Your goal: Return all lines from the entries below in which the word "screenshot" is present.

Records to process:
BEGIN

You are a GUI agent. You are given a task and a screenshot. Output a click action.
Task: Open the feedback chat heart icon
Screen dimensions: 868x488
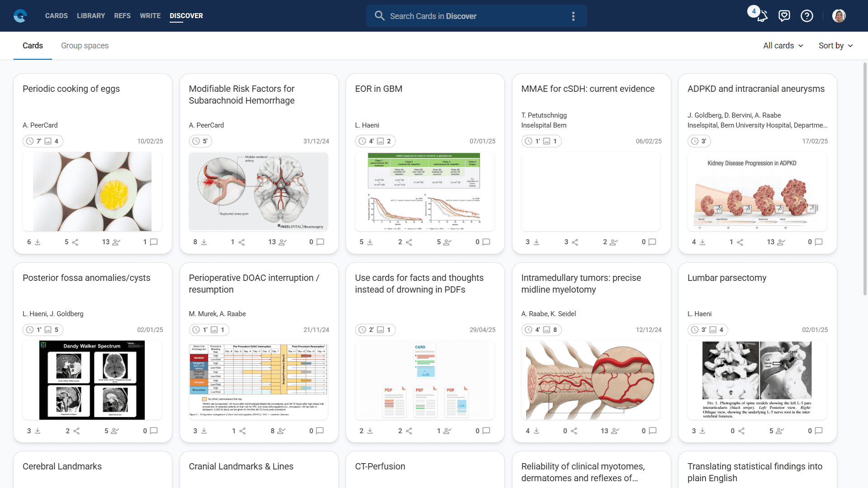[784, 16]
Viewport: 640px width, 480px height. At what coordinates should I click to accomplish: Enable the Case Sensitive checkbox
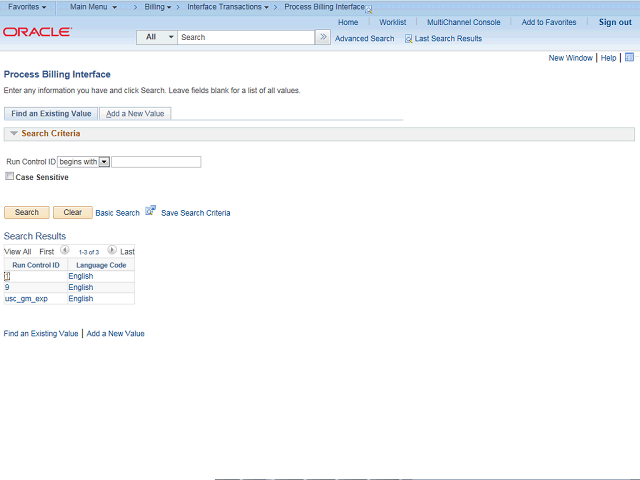[x=9, y=176]
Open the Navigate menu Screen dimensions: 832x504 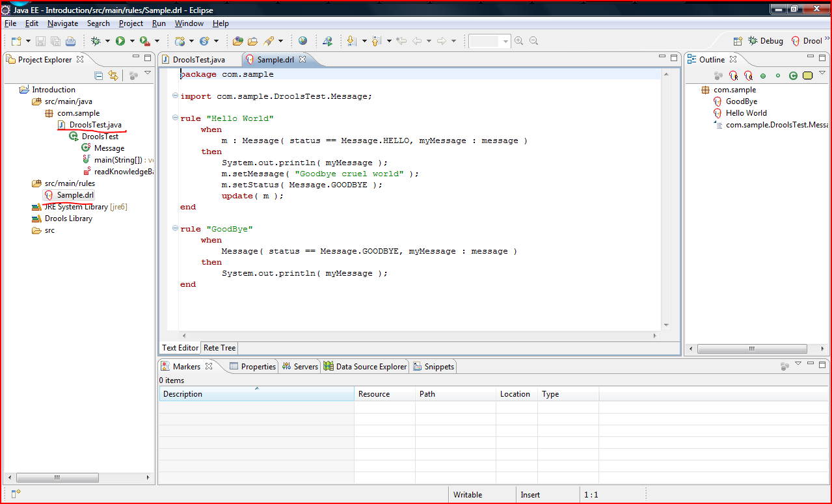click(x=62, y=23)
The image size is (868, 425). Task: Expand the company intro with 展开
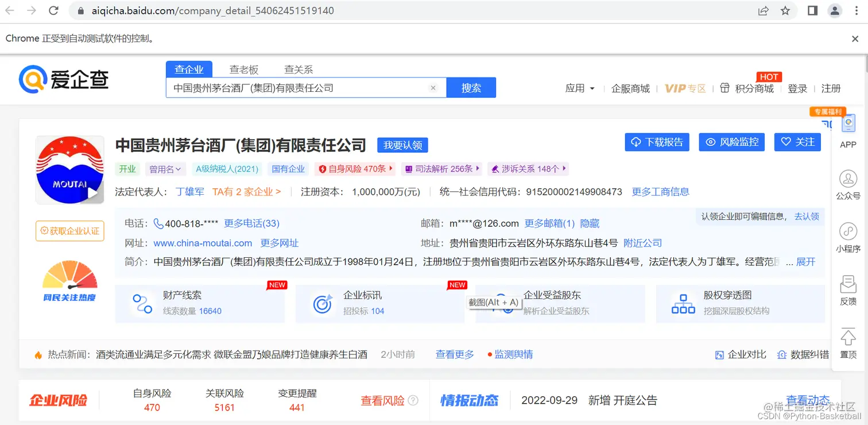(805, 261)
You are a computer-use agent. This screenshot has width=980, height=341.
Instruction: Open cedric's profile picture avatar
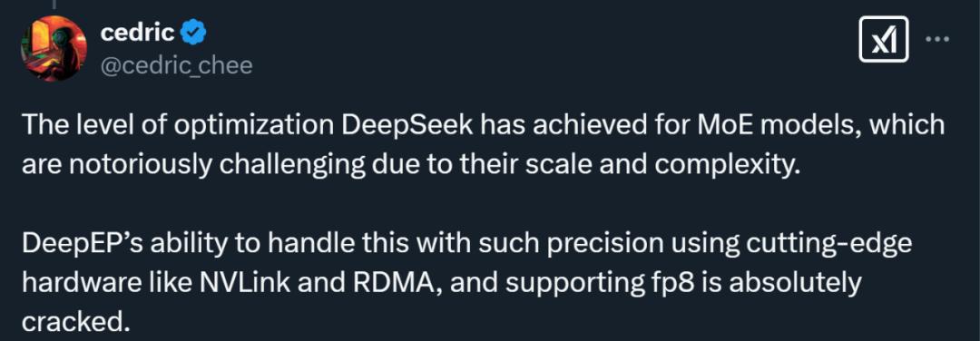pyautogui.click(x=54, y=49)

END

Output for this task:
You are a GUI agent. You are given a task and a screenshot. Output a click action.
You are a computer-use agent. This screenshot has width=980, height=341.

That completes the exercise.